▶ **STATED TASK**
In the records, switch "tag" to "label" in the lines from the line with "Screen dimensions: 1440x813" to the line with "the Ngong Road". Give back only those lines with everything else unchanged, and leave the pictures out.

▶ **DATASET EXTRACT**

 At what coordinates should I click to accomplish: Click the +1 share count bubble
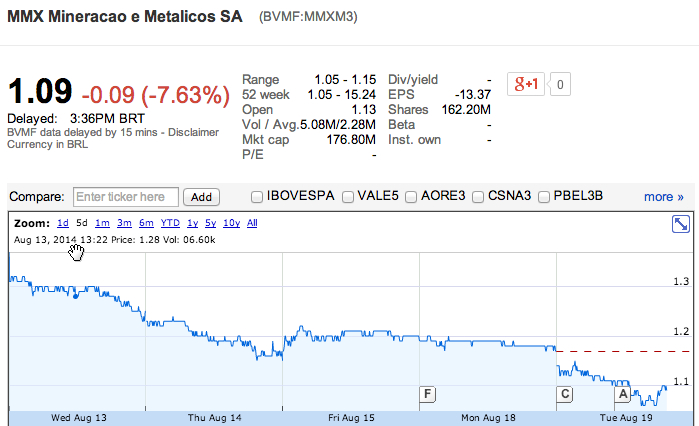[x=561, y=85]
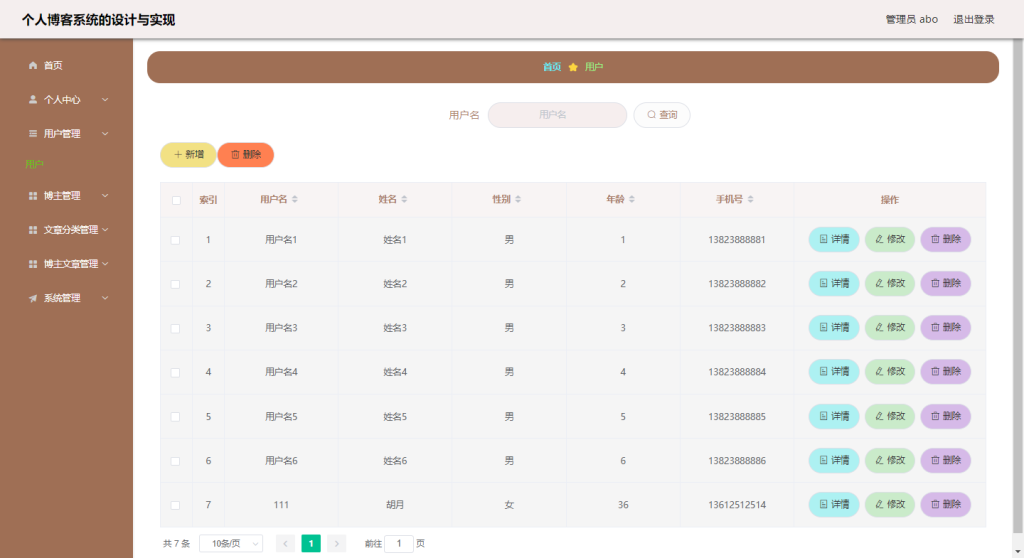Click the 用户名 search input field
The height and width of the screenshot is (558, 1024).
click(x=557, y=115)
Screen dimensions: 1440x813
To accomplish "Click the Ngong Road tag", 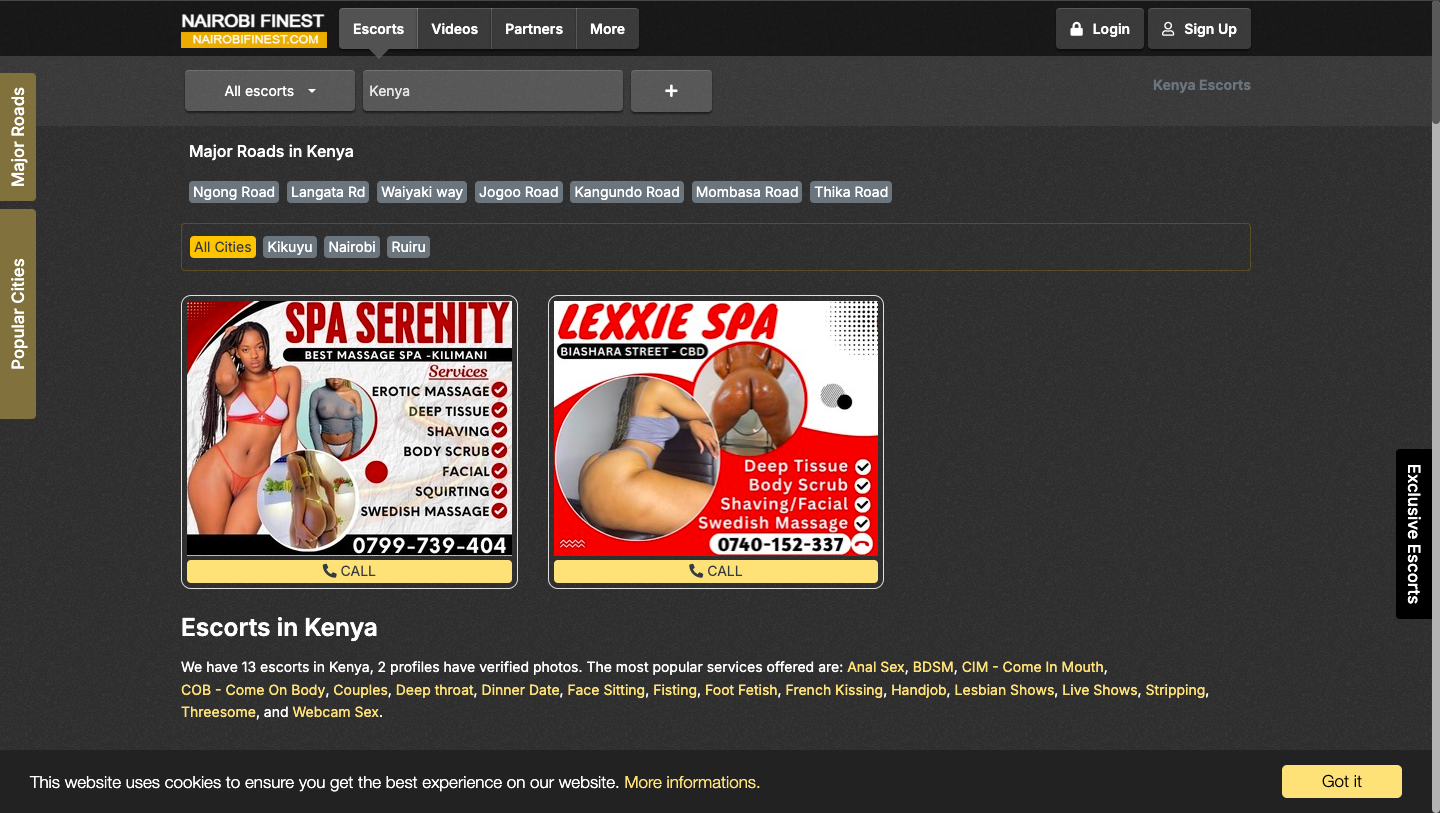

...

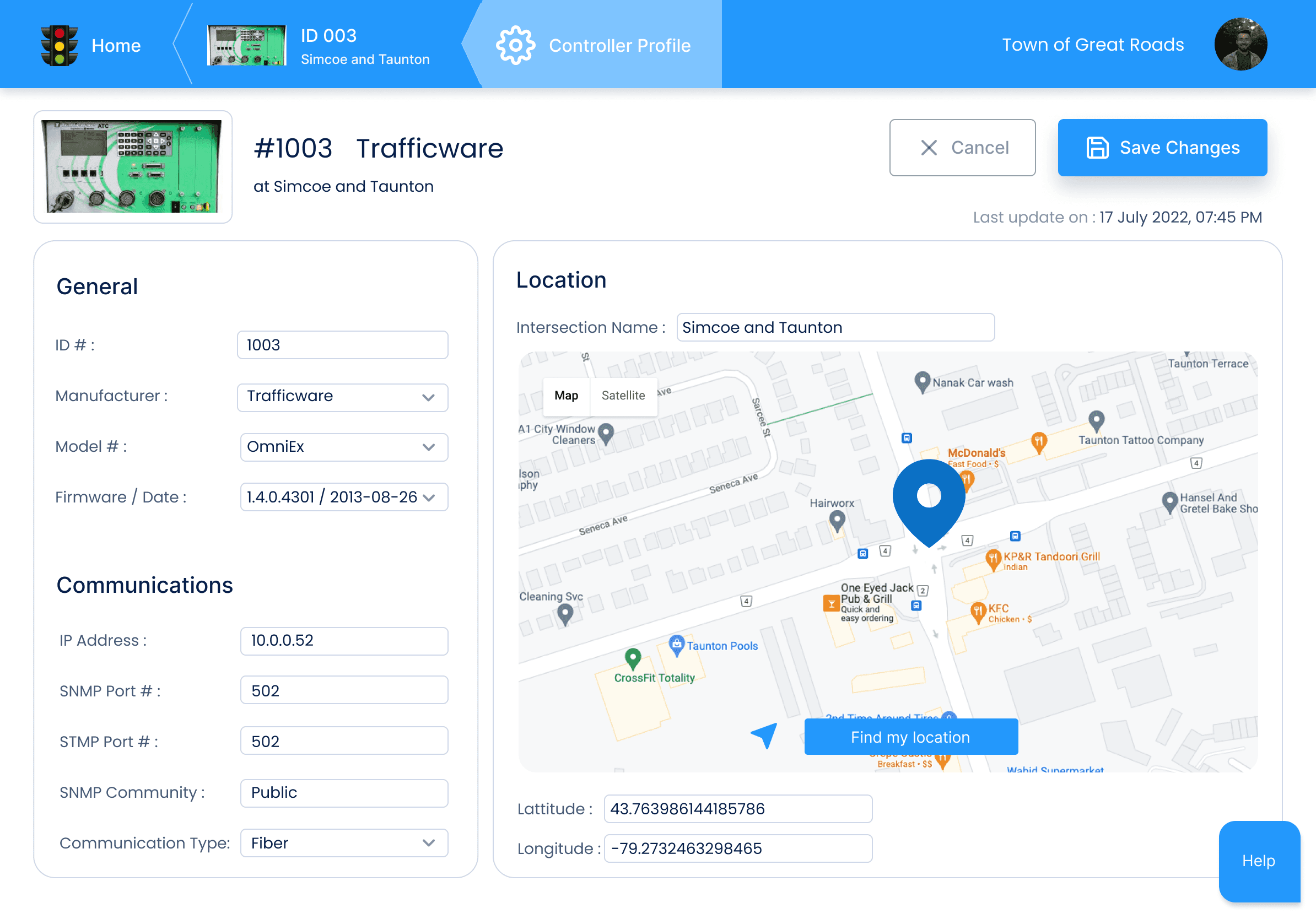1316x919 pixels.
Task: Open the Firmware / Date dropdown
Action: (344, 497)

▶ **OUTPUT FOR THIS TASK**
Screen dimensions: 1440x813
To accomplish "Click the Ngong Road label", 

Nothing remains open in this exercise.